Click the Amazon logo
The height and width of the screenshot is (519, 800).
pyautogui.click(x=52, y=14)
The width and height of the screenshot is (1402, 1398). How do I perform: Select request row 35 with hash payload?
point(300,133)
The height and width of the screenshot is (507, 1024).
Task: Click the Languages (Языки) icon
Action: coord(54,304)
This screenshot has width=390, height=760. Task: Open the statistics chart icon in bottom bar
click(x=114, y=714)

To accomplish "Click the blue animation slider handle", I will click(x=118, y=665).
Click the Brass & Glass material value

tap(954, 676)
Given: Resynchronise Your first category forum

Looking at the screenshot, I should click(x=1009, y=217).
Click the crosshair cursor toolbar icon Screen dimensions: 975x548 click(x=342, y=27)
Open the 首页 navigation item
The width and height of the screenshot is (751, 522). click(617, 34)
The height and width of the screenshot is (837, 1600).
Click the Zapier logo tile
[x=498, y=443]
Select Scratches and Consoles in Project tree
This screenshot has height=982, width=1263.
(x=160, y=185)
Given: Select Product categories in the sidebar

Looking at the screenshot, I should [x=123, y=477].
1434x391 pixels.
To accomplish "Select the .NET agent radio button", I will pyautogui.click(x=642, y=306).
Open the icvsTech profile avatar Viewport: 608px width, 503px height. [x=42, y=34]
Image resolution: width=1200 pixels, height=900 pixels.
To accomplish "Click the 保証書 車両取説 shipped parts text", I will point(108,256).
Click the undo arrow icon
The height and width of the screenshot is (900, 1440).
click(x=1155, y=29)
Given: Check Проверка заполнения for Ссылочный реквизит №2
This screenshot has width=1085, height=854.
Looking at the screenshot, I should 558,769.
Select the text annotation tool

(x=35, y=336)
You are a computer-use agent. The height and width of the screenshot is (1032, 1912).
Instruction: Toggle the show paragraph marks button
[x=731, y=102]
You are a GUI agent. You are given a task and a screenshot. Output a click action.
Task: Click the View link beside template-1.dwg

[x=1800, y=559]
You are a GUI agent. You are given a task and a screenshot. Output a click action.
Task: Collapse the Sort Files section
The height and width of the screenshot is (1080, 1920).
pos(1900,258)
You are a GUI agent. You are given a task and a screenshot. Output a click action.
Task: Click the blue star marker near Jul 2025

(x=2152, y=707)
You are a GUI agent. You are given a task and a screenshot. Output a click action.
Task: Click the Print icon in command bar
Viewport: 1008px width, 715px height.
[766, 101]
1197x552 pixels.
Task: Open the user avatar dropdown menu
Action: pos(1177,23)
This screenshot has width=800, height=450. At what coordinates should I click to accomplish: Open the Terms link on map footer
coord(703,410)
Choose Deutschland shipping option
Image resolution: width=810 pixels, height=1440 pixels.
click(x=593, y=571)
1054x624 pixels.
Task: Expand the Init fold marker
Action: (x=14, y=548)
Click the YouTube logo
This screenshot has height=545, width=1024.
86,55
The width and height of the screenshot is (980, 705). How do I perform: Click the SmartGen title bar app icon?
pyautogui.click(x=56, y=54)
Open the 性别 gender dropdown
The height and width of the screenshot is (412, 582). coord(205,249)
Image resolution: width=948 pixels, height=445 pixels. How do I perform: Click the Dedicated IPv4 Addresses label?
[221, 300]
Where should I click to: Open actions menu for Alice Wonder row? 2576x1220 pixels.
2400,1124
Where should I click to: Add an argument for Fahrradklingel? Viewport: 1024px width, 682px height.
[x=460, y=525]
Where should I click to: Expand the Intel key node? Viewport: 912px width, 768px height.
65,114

-.-.-

• [What is expected]
The response should be the listing above, limited to the lines between the one holding "Open the 首页 navigation item" and the one holding "Choose Deutschland shipping option", inclusive, reproduced exactly.

• [Task answer]
Open the 首页 navigation item
The width and height of the screenshot is (751, 522). click(617, 34)
The height and width of the screenshot is (837, 1600).
Click the Zapier logo tile
[x=498, y=443]
Select Scratches and Consoles in Project tree
This screenshot has height=982, width=1263.
(x=160, y=185)
Given: Select Product categories in the sidebar

Looking at the screenshot, I should [x=123, y=477].
1434x391 pixels.
To accomplish "Select the .NET agent radio button", I will pyautogui.click(x=642, y=306).
Open the icvsTech profile avatar Viewport: 608px width, 503px height. [x=42, y=34]
Image resolution: width=1200 pixels, height=900 pixels.
To accomplish "Click the 保証書 車両取説 shipped parts text", I will point(108,256).
Click the undo arrow icon
The height and width of the screenshot is (900, 1440).
click(x=1155, y=29)
Given: Check Проверка заполнения for Ссылочный реквизит №2
This screenshot has width=1085, height=854.
Looking at the screenshot, I should 558,769.
Select the text annotation tool

(x=35, y=336)
You are a computer-use agent. The height and width of the screenshot is (1032, 1912).
Instruction: Toggle the show paragraph marks button
[x=731, y=102]
You are a GUI agent. You are given a task and a screenshot. Output a click action.
Task: Click the View link beside template-1.dwg

[x=1800, y=559]
You are a GUI agent. You are given a task and a screenshot. Output a click action.
Task: Collapse the Sort Files section
The height and width of the screenshot is (1080, 1920).
pos(1900,258)
You are a GUI agent. You are given a task and a screenshot. Output a click action.
Task: Click the blue star marker near Jul 2025

(x=2152, y=707)
You are a GUI agent. You are given a task and a screenshot. Output a click action.
Task: Click the Print icon in command bar
Viewport: 1008px width, 715px height.
[766, 101]
1197x552 pixels.
Task: Open the user avatar dropdown menu
Action: pos(1177,23)
This screenshot has width=800, height=450. At what coordinates should I click to accomplish: Open the Terms link on map footer
coord(703,410)
Choose Deutschland shipping option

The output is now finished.